Après avoir identifié
individualité et développement et démontré que seul l'entretien de
l'individualité produit et peut produire des êtres humains
bien développés, je pourrais clore ici mon argumentation; en effet,
que dire de plus ou de mieux en faveur d'un certain état des affaires
humaines, si ce n'est qu'il rapproche de la perfection à
laquelle les hommes peuvent aspirer. Ou alors, que dire de pire d'un
obstacle au bien, si ce n'est qu'il empêche ce progrès ? Il se peut
cependant que ces considérations ne suffisent point à
convaincre ceux qui ont le plus besoin d'être convaincus; aussi
est-il nécessaire de montrer en outre que ces êtres humains développés
peuvent être de quelque utilité aux non-développés. Il faut
montrer à ceux qui ne souhaitent pas la liberté et qui n'en auraient
pas l'usage qu'ils peuvent être récompensés de permettre aux autres
d'en user sans entrave.
Tout d'abord,
j'aimerais suggérer qu'il est possible pour eux d'apprendre quelque
chose des hommes qui goûtent cette liberté. Personne ne niera que
l'originalité ne soit un élément précieux dans les affaires
humaines. On a toujours besoin de gens non seulement pour découvrir des
vérités nouvelles et signaler le moment où ce qui fut autrefois
une vérité cesse de l'être, mais encore pour initier des pratiques
nouvelles et donner l'exemple d'une conduite plus éclairée, montrant
davantage de goût et de bon sens dans les affaires
humaines. Ceci ne saurait être contredit par quiconque ne croit pas
que le monde ait déjà atteint la perfection dans toutes ses coutumes et
pratiques. Il est vrai que n'importe qui peut rendre ce
service, mais rares sont ceux dans l'espèce humaine dont les
expériences seraient un progrès sur l'usage établi si les autres les
adoptaient. Mais ces rares personnes sont le sel de la terre ;
sans elles, la vie humaine deviendrait une mare stagnante. Car non
seulement ce sont elles qui introduisent les bonnes choses inconnues
jusque-là, mais ce sont elles encore qui gardent en vie
celles qui existent déjà. S'il n'y avait plus rien de nouveau à
faire, l'intelligence humaine cesserait-elle pour autant d'être
nécessaire ?

Données sources -

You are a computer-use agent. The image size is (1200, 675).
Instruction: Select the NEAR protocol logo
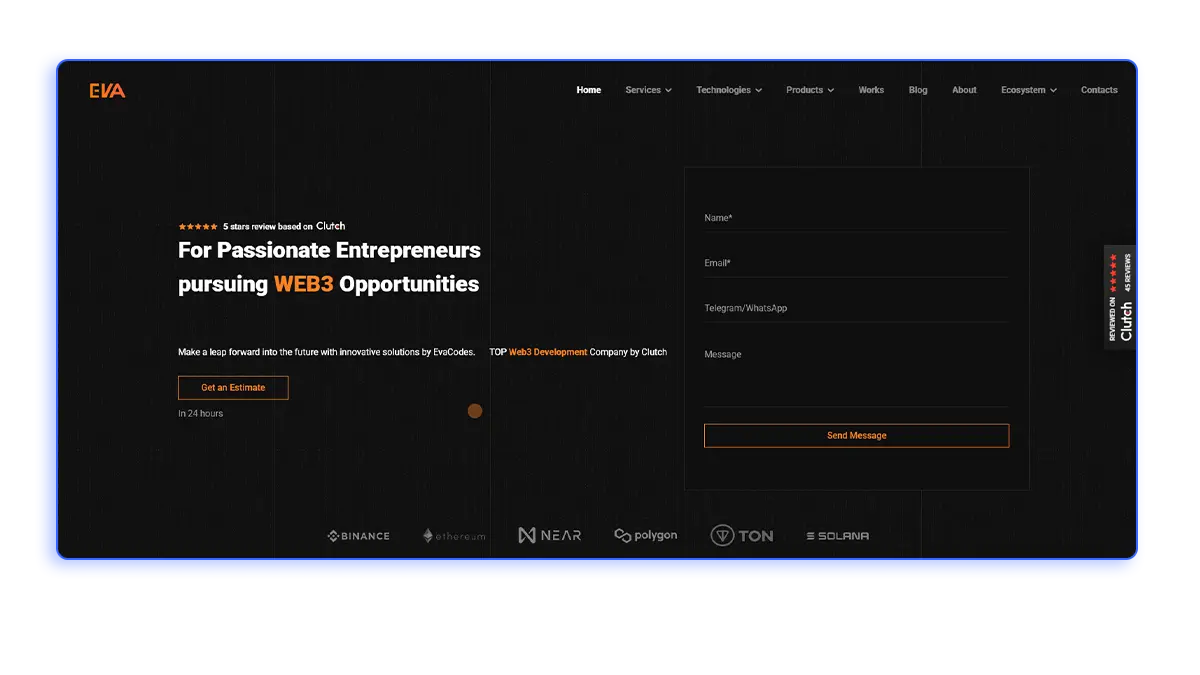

Exercice court -
Relevez dans le passage source toutes les choses pour lesquelles, d'après le texte, on a toujours besoin de gens, et présentez-les sous forme de liste.

Réponse rédigée -
- découvrir des vérités nouvelles
- signaler le moment où ce qui fut autrefois une vérité cesse de l'être
- initier des pratiques nouvelles
- donner l'exemple d'une conduite plus éclairée, montrant davantage de goût et de bon sens dans les affaires humaines